Des lieux où les campements se sont multipliés suite à « une vague d’expulsion depuis fin juin », expliquent Lucie et Marie, militantes au DAL qui accompagnent chaque jour les familles du Boucicaut. « Ici, tous ont des papiers et une demande de logement social à jour. La majorité travaille. Ils ne demandent qu’une chose : le droit de payer un loyer », ajoute Marie.
Ces familles se sentent « exclues de la société », indignées par l’absence de réponse du gouvernement qui, selon elles, ne respectent pas leur droit. « Liberté, égalité, fraternité, quand ça les arrange, s’exclame Aminata. Ils nous mettent dehors et nous laissent à la rue, avec nos enfants ! Qu’attendent-ils ? Que l’hiver arrive et que l’un d’eux meure de froid pour agir ? »
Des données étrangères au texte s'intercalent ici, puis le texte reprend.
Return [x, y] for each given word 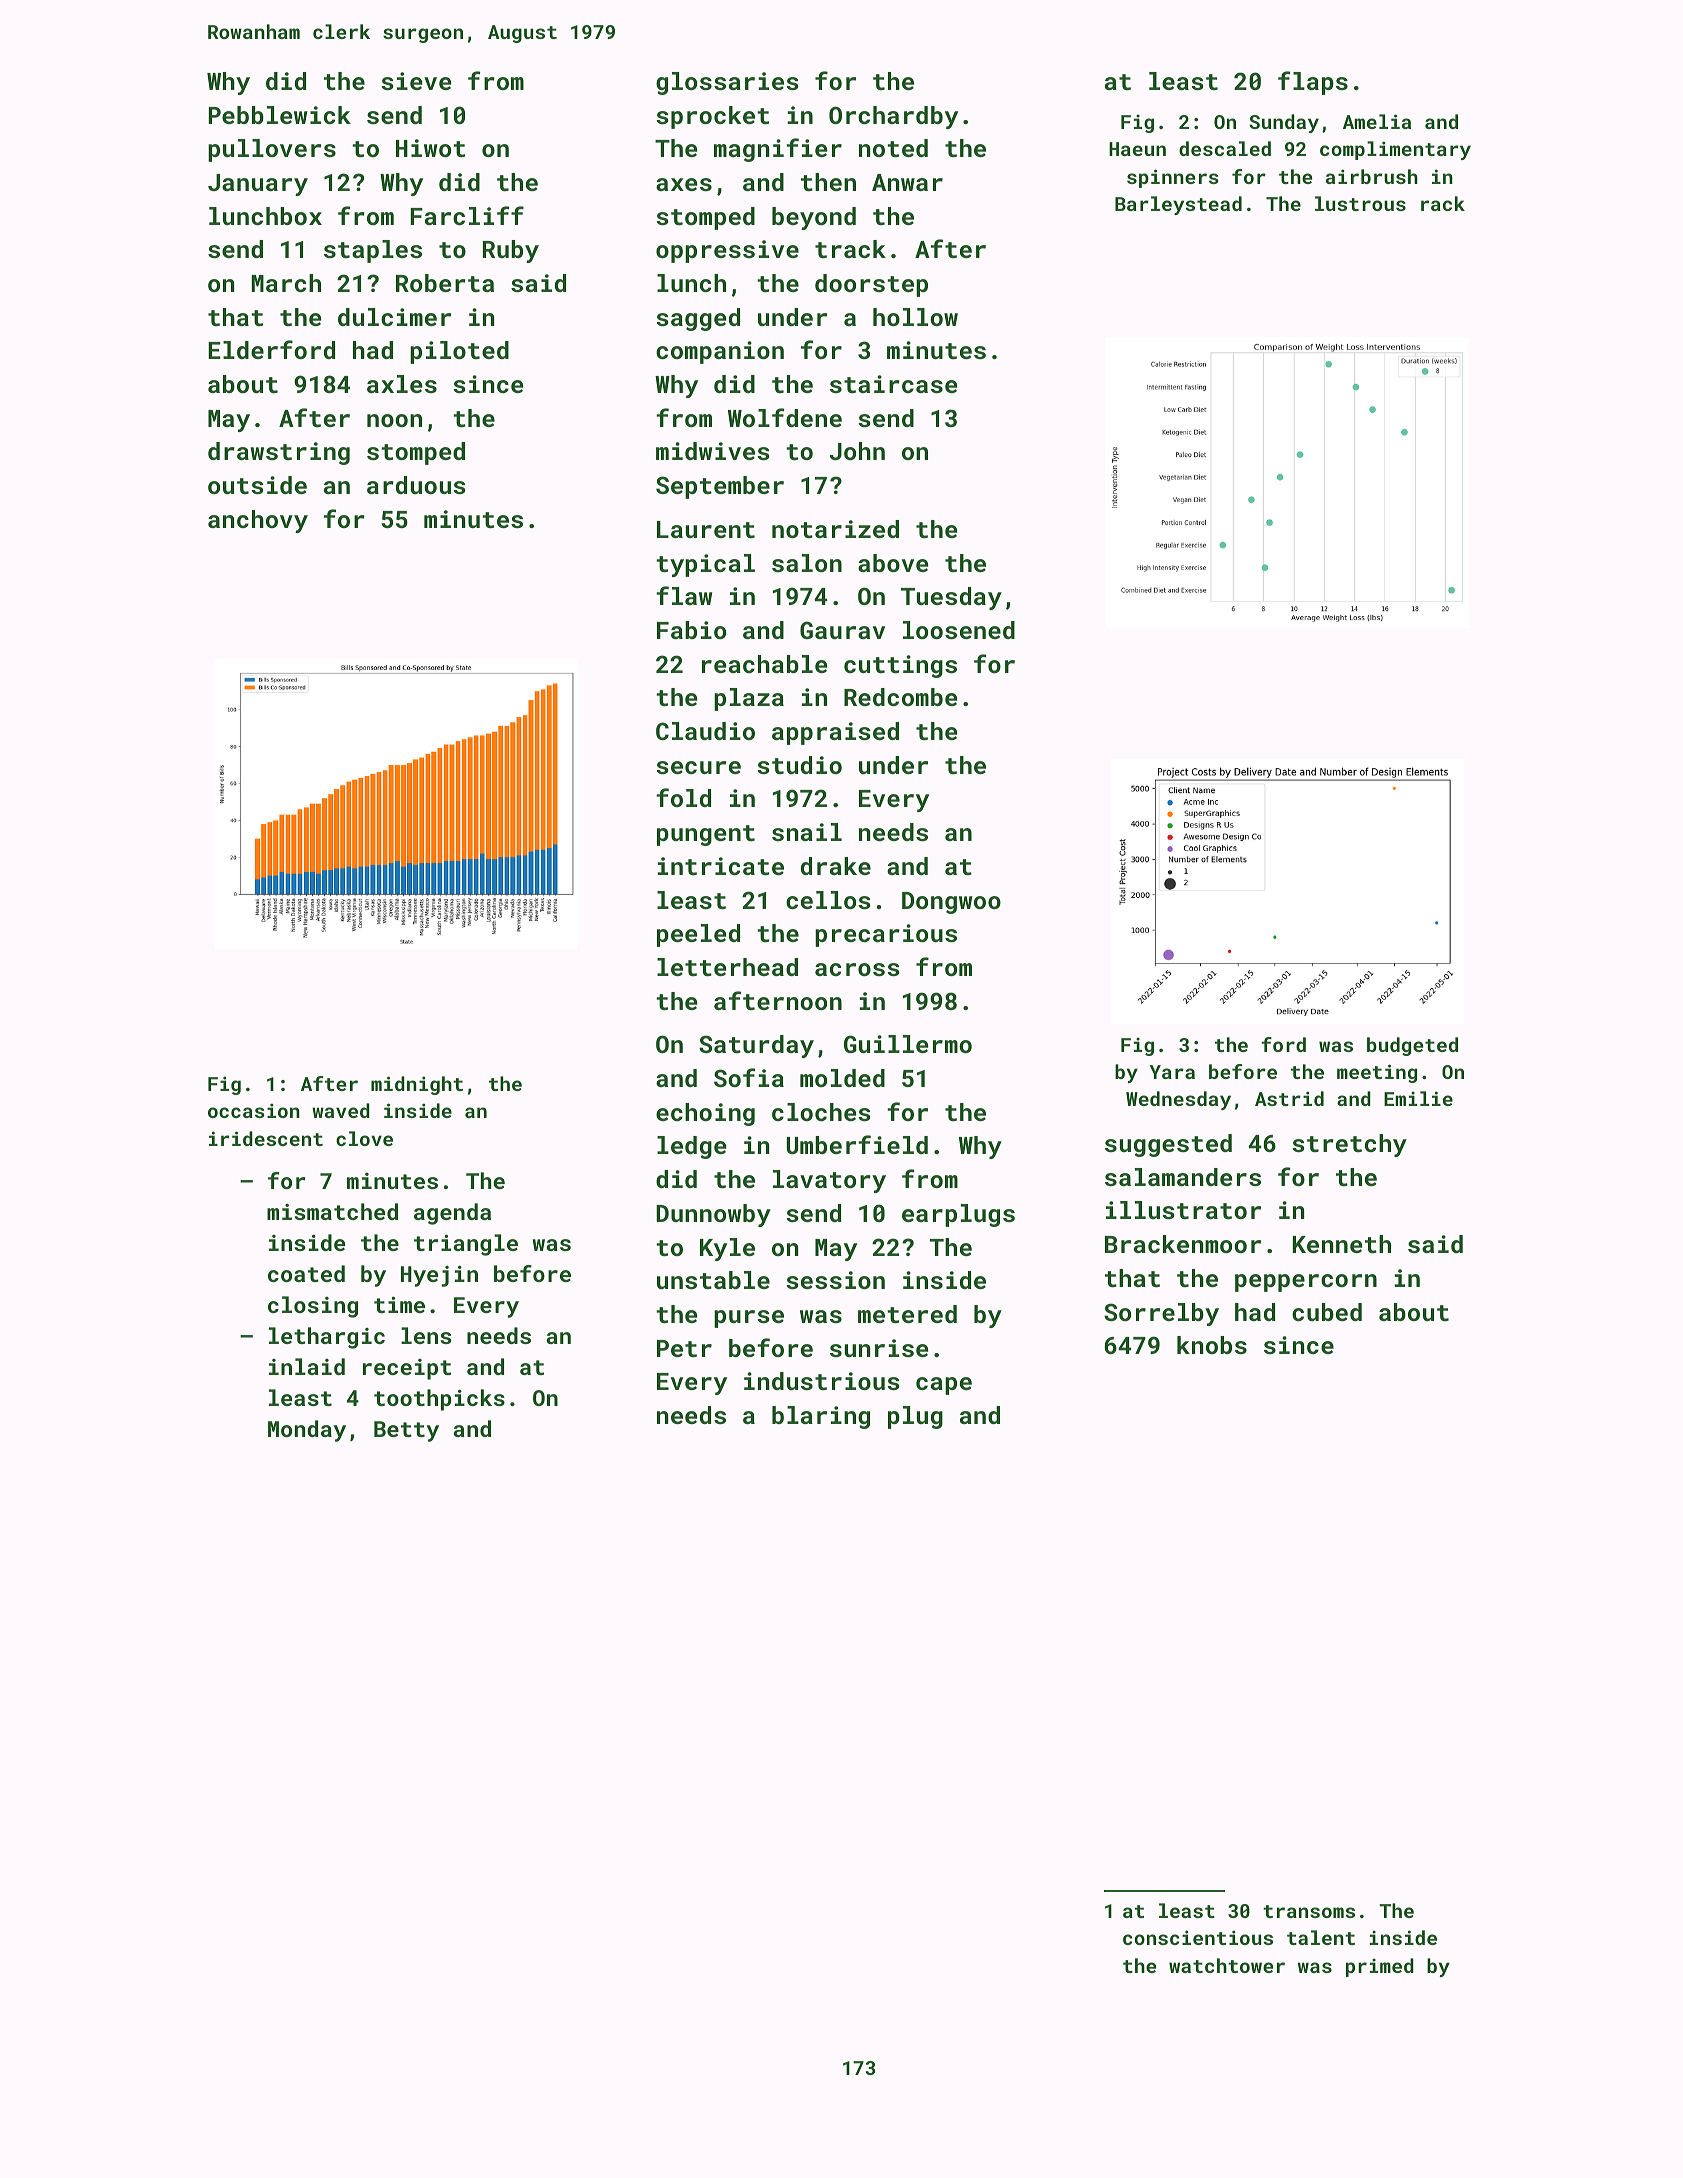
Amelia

La promesse d’une rentrée chaude

Les enfants. Leur plus grande préoccupation. Surtout que la rentrée approche. Mariam explique que pour procéder à une inscription, il faut être domicilié : « Mais sans adresse, nous ne savons pas comment ni où les inscrire. L’école est obligatoire et nous voulons que nos petits aient un avenir meilleur. On ne nous donne pas les moyens de les y aider. »
Ces femmes ne bougeront pas du square Boucicaut tant que l’État ne les écoutera pas.

Samedi 27 août, les sans-abri rejoindront la marche des sans-papier pour marquer les 15 ans de l’occupation de l’église Saint-Bernard. En attendant la journée de grève nationale des salariés de l’urgence sociale du 3 septembre « plus importante encore que celle qui a eu lieu 2 août », espère Marie.